> [Task to complete] Your job is to print, exactly, the lines in the data below from the line with "Viewport: 771px width, 676px height." through the line with "the silver ring", both included, and to omit any picture.

> [Given information]
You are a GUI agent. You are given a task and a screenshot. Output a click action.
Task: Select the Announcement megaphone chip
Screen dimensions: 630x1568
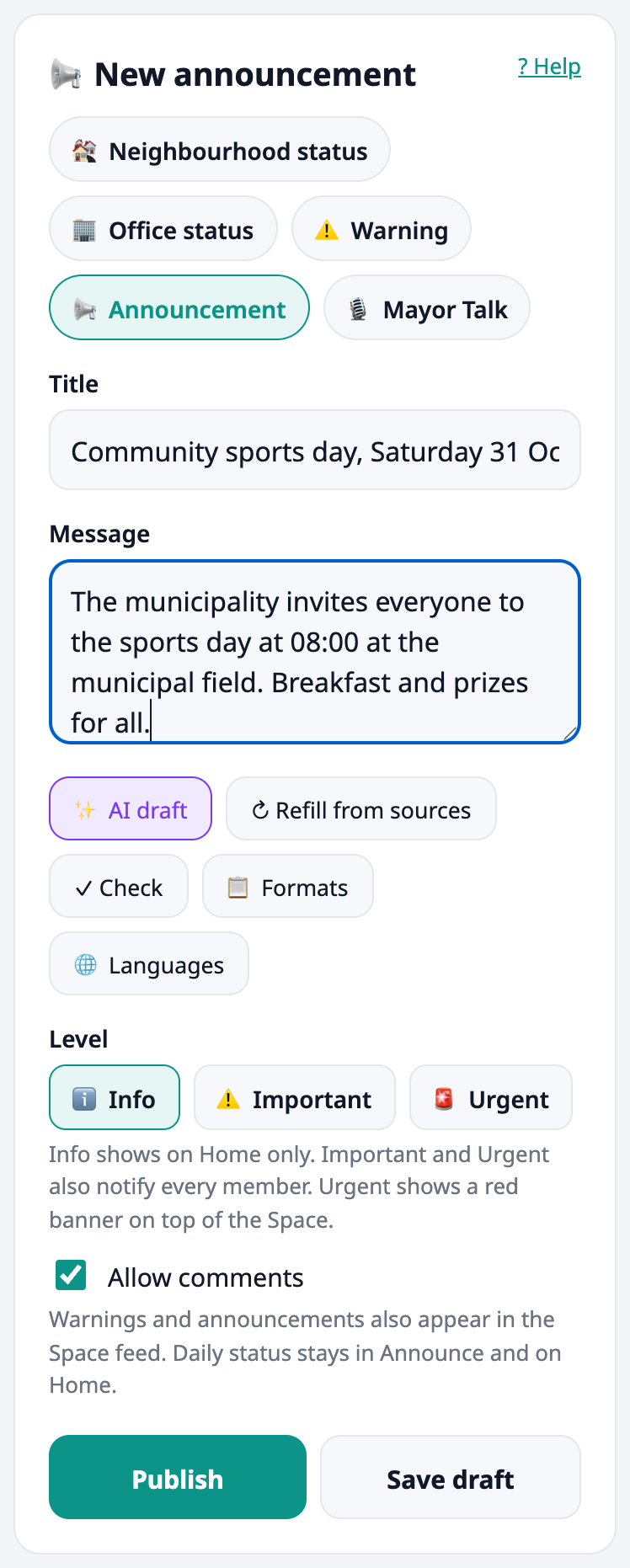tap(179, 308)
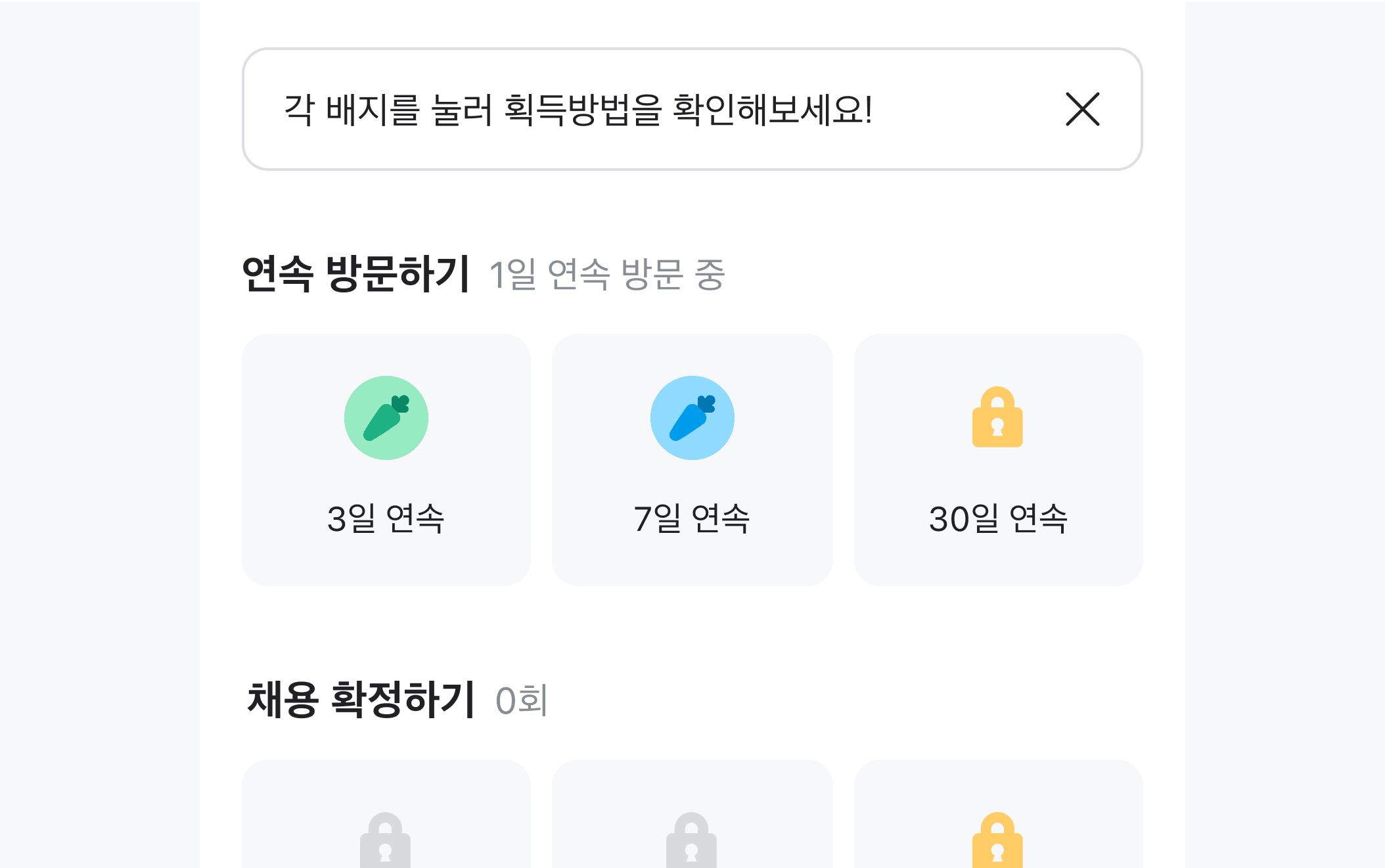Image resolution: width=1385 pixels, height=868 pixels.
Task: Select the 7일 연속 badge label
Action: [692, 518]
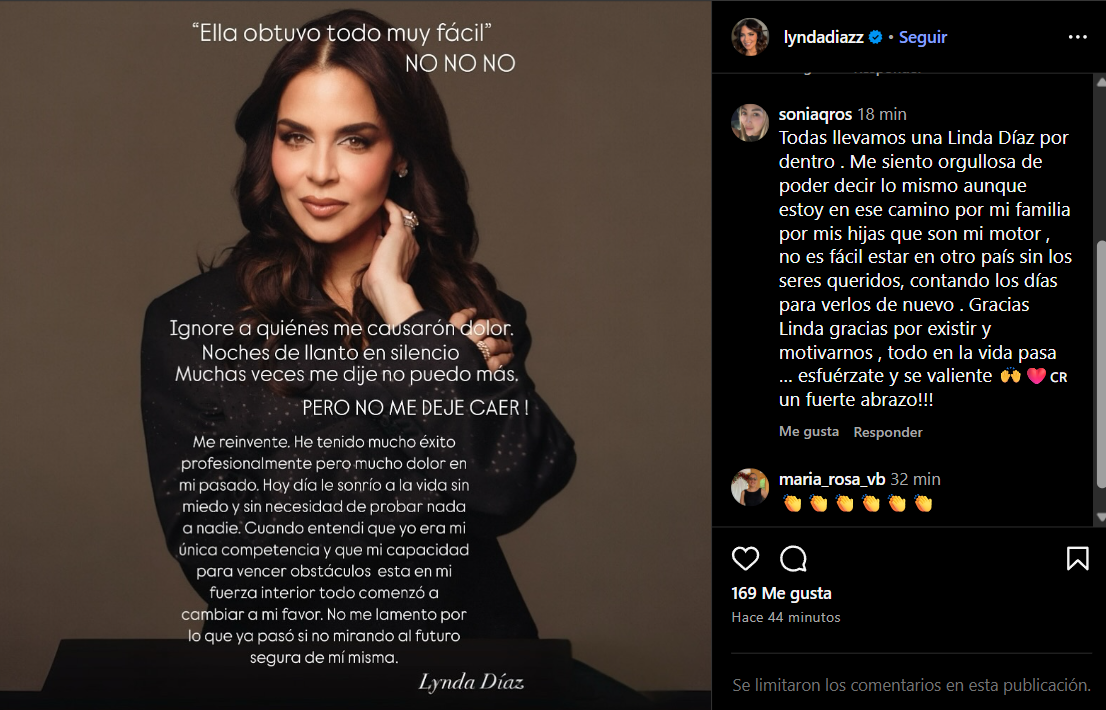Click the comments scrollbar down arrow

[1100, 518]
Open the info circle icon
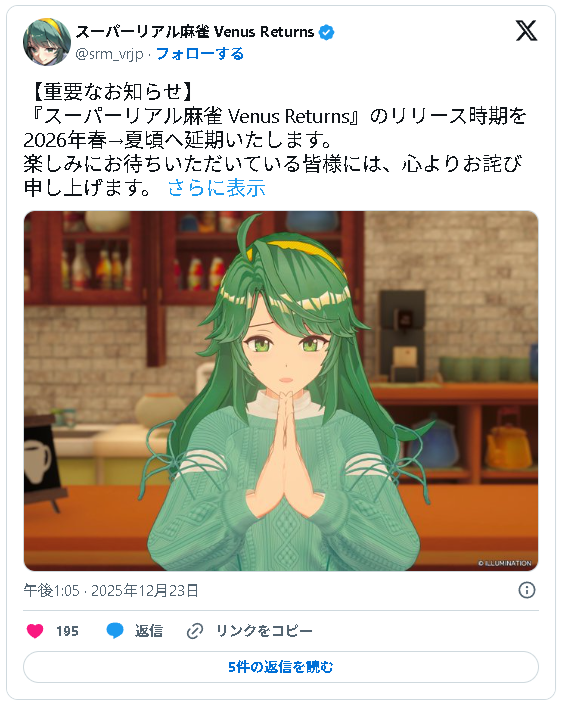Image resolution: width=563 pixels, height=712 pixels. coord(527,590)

--

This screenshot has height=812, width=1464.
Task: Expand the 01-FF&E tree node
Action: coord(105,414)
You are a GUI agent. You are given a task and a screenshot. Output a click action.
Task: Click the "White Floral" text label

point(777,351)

--

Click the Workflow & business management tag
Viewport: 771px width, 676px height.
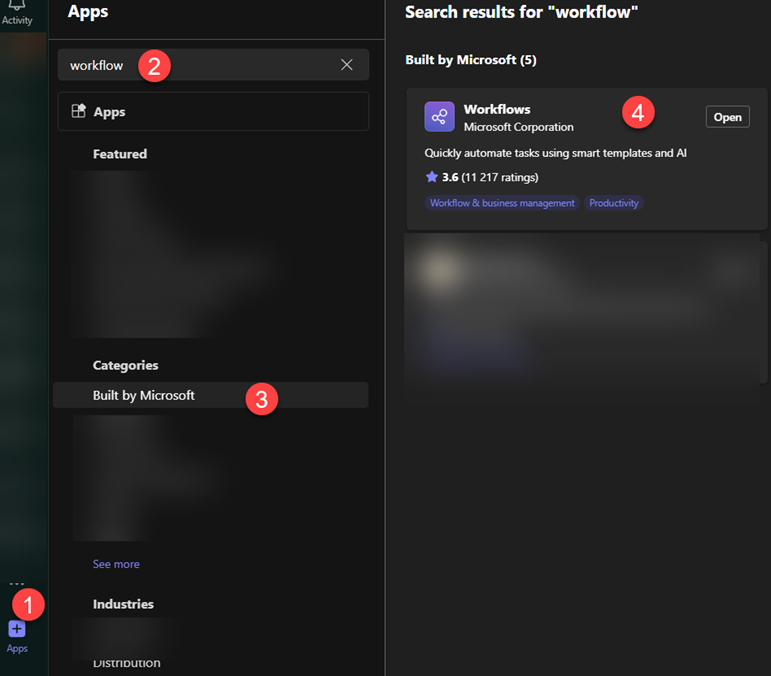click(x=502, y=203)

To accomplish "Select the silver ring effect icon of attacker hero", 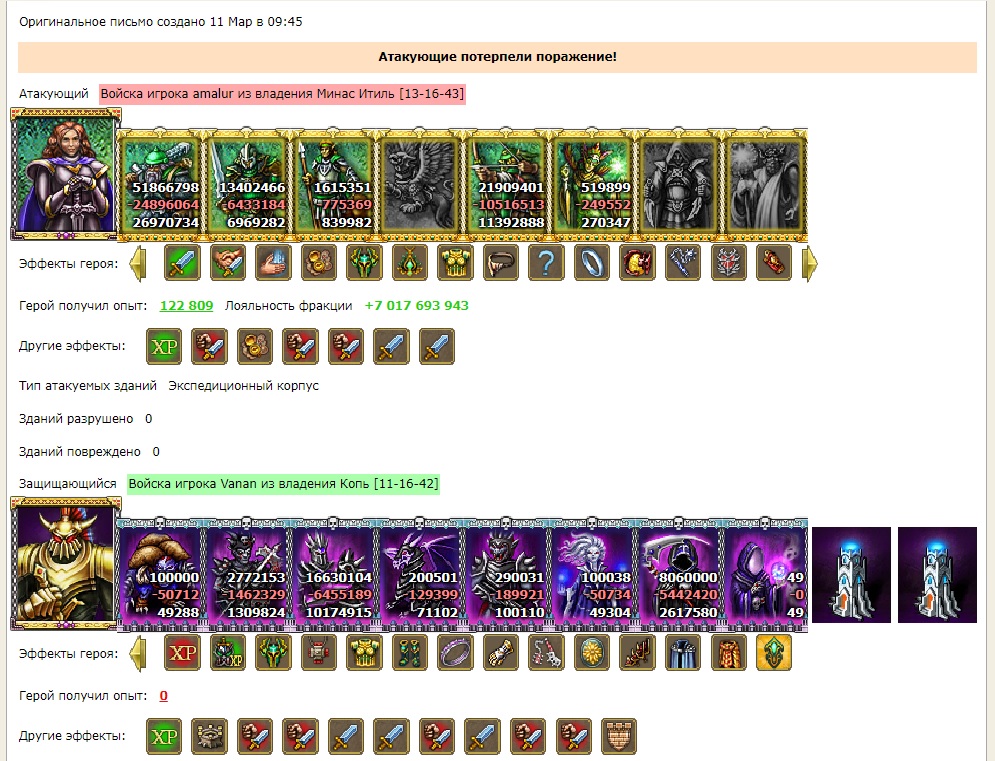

> [Output for this exercise]
Viewport: 771px width, 676px height.
click(x=502, y=203)

To accomplish "Select the silver ring effect icon of attacker hero", 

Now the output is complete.